Este 16 de diciembre se cumplen 40 años desde que la primera generación mejillonina egresó de un cuarto medio local diurno. Hemos decidido reunirnos ese día en Mejillones, ir a almorzar juntos y eventualmente, visitar ese establecimiento que ni  siquiera en nuestros más optimistas sueños pensaríamos que llegaría a ser.

Porque aquella tarde, con un anillo de oro en el anular, una pluma fuente en el bolsillo y una sonrisa en el rostro, salimos al exterior del Alianza. Con nostalgia miramos el Manuel Prado y luego nos fuimos a un block recién refaccionado, donde ya funcionaba nuestra  Biblioteca “Andrés Sabella”. No hubo ninguna fotografía en el Alianza.

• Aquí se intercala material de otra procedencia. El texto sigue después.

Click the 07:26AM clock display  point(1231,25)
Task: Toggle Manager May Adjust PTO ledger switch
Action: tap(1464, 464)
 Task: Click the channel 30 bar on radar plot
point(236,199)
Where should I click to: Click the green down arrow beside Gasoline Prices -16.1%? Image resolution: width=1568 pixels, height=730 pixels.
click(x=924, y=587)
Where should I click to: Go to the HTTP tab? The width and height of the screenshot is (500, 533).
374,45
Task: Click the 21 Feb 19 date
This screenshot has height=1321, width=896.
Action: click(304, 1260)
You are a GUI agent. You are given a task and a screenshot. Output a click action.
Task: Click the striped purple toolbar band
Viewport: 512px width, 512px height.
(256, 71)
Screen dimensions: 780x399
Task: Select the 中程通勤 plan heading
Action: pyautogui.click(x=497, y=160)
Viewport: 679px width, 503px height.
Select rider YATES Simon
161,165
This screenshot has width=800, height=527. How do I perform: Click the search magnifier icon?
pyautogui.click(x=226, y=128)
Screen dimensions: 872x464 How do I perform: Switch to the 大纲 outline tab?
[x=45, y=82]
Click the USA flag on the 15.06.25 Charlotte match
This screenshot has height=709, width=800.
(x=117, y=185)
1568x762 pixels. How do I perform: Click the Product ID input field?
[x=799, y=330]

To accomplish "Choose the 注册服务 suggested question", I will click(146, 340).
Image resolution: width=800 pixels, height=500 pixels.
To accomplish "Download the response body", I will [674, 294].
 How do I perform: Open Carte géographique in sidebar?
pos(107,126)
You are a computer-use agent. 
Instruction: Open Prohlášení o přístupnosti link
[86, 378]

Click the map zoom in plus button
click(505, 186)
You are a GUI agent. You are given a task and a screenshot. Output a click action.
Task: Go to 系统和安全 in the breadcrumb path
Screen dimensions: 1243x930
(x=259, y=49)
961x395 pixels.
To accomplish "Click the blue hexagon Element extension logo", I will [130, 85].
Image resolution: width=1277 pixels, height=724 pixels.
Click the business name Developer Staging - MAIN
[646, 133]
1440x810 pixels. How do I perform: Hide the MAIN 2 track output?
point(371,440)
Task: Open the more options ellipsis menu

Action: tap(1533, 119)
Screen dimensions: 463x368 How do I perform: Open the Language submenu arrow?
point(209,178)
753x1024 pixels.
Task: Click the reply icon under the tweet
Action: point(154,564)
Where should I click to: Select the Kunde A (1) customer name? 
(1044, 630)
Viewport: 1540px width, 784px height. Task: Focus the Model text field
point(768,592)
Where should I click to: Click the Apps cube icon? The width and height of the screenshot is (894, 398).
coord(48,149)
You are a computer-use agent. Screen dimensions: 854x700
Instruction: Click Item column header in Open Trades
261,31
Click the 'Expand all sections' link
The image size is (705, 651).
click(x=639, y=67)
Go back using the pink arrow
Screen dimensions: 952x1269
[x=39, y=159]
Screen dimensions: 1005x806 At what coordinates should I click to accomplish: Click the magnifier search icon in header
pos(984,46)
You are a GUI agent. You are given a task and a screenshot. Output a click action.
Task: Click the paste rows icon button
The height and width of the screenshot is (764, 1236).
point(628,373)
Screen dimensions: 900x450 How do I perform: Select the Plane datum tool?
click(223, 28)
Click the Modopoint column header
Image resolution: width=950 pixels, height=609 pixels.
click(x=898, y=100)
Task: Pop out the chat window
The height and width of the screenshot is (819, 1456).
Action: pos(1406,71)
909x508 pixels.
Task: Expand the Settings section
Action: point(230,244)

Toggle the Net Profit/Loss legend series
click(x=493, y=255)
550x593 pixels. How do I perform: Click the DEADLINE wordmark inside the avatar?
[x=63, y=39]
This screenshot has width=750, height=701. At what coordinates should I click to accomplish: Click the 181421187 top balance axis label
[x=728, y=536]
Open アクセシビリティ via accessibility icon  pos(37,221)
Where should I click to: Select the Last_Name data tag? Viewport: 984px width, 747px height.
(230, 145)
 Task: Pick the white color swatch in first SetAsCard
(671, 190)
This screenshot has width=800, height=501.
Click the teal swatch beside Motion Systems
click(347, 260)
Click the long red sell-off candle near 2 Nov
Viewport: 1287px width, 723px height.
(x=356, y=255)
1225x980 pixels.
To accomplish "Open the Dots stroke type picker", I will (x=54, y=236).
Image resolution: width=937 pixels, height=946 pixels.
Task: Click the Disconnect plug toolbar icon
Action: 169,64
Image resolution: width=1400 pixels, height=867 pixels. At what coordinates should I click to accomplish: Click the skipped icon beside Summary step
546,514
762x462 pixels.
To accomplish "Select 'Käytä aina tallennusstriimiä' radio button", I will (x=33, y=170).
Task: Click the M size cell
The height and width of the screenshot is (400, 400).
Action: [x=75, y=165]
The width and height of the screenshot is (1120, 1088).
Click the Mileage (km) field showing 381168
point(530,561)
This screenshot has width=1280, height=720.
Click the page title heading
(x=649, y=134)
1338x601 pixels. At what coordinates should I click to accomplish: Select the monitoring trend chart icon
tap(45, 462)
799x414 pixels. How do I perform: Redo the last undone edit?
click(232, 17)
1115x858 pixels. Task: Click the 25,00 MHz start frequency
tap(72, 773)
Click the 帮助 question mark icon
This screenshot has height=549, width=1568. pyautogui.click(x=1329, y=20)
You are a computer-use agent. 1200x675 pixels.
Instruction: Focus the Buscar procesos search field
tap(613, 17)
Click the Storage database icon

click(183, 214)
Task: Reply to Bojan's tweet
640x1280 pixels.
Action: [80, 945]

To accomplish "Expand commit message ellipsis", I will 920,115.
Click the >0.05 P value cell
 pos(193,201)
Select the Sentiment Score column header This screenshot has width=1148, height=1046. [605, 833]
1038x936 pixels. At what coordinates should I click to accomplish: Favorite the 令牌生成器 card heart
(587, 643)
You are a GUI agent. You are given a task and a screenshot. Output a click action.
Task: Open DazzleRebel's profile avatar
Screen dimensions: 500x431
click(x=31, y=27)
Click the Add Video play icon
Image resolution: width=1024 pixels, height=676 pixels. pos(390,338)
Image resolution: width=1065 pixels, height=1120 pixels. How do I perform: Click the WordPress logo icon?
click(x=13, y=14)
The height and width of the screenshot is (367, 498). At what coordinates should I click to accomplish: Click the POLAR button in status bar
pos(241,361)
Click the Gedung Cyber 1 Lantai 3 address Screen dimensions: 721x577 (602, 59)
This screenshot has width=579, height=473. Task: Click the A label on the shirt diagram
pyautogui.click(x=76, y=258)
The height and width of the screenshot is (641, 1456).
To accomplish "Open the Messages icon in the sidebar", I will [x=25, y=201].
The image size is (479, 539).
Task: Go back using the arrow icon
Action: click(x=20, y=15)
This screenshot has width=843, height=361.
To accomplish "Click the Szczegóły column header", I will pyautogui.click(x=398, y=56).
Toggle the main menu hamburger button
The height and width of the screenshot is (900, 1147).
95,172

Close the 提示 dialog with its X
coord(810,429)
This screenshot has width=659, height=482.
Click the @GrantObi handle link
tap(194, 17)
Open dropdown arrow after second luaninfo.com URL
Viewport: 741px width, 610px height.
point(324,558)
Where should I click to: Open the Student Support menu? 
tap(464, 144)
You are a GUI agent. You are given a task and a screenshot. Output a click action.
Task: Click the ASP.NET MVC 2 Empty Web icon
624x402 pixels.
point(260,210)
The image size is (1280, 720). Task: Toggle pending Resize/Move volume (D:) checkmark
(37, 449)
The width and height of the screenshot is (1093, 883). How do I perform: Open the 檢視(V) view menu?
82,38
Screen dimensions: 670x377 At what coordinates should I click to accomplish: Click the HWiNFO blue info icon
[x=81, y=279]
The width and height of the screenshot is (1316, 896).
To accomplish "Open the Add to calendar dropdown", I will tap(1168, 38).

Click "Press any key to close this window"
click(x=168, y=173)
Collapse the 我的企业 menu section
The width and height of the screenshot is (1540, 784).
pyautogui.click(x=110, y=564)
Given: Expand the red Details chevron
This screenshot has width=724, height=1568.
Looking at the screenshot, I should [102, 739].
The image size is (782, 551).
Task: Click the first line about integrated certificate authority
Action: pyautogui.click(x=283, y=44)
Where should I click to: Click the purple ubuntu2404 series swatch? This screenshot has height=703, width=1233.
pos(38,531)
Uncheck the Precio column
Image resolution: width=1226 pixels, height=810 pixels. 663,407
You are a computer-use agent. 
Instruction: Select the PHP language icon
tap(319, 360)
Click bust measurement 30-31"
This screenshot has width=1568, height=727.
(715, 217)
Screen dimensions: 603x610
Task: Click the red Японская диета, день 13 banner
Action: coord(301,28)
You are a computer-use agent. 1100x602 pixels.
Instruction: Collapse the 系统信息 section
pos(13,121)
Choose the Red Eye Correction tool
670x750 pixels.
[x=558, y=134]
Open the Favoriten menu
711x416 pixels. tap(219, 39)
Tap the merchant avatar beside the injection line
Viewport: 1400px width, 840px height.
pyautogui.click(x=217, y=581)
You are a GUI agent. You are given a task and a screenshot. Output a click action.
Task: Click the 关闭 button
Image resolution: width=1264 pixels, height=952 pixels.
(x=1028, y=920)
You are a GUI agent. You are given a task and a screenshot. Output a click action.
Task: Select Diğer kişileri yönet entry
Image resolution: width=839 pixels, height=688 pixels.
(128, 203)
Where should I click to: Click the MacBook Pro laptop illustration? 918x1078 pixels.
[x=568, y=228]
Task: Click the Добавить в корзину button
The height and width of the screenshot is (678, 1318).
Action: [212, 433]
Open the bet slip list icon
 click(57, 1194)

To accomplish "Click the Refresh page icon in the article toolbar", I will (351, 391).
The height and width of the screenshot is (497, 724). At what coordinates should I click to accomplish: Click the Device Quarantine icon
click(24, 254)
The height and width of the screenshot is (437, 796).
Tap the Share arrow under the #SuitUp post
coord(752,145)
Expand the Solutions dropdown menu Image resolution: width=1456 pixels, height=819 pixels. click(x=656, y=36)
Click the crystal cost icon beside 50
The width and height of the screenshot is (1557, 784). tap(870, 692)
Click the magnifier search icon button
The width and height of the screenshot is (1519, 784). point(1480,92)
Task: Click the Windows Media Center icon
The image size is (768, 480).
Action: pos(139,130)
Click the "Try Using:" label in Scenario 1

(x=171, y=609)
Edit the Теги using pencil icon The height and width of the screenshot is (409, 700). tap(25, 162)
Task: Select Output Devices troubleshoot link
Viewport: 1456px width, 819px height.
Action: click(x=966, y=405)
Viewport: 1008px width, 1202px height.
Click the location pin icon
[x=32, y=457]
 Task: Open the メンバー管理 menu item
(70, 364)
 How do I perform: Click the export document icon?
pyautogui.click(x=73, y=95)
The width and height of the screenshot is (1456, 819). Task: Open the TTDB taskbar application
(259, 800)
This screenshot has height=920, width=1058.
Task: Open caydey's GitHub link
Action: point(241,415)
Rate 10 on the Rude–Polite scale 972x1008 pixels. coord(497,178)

El anillo de oro con las iniciales LDM, Liceo Diurno de Mejillones. Una esperanza que nacía con el egreso de nuestra primera generación, en 1977. Esta reliquia es propiedad de José González, integrante de aquel legendario curso.

Salimos con una esperanza, porque un tercio de nosotros había quedado en la universidad y uno de ellos (que no mencionaré), entre los mejores puntajes regionales. Eso hizo que la Directora del Liceo de Niñas, Rebeca Osega Sáez tuviese que desplazarse hasta Mejillones.

Bien. Al año siguente, el 78, los Cursos Anexos del Liceo de Niñas se convirtieron en el Liceo C-18 y ocuparon el block donde celebramos nuestra licenciatura, aledaño a la Escuela 21, en el campamento del FCAB. El 82 se trasladaron al edificio de la ex Escuela 20 (luego demolido para levantar la actual Escuela "María Angélica Elizondo"). En 1988 el Liceo recibió un local especialmente construido, en el sector Casa de Máquinas. El 2004 recibió otro –más grande- en avenida Serrano, sumó enseñanza básica a la técnica que ya impartía y ahora tiene más de mil alumnos, de más de 6 nacionalidades...

Esta fue la pluma que recibió cada uno de los egresados.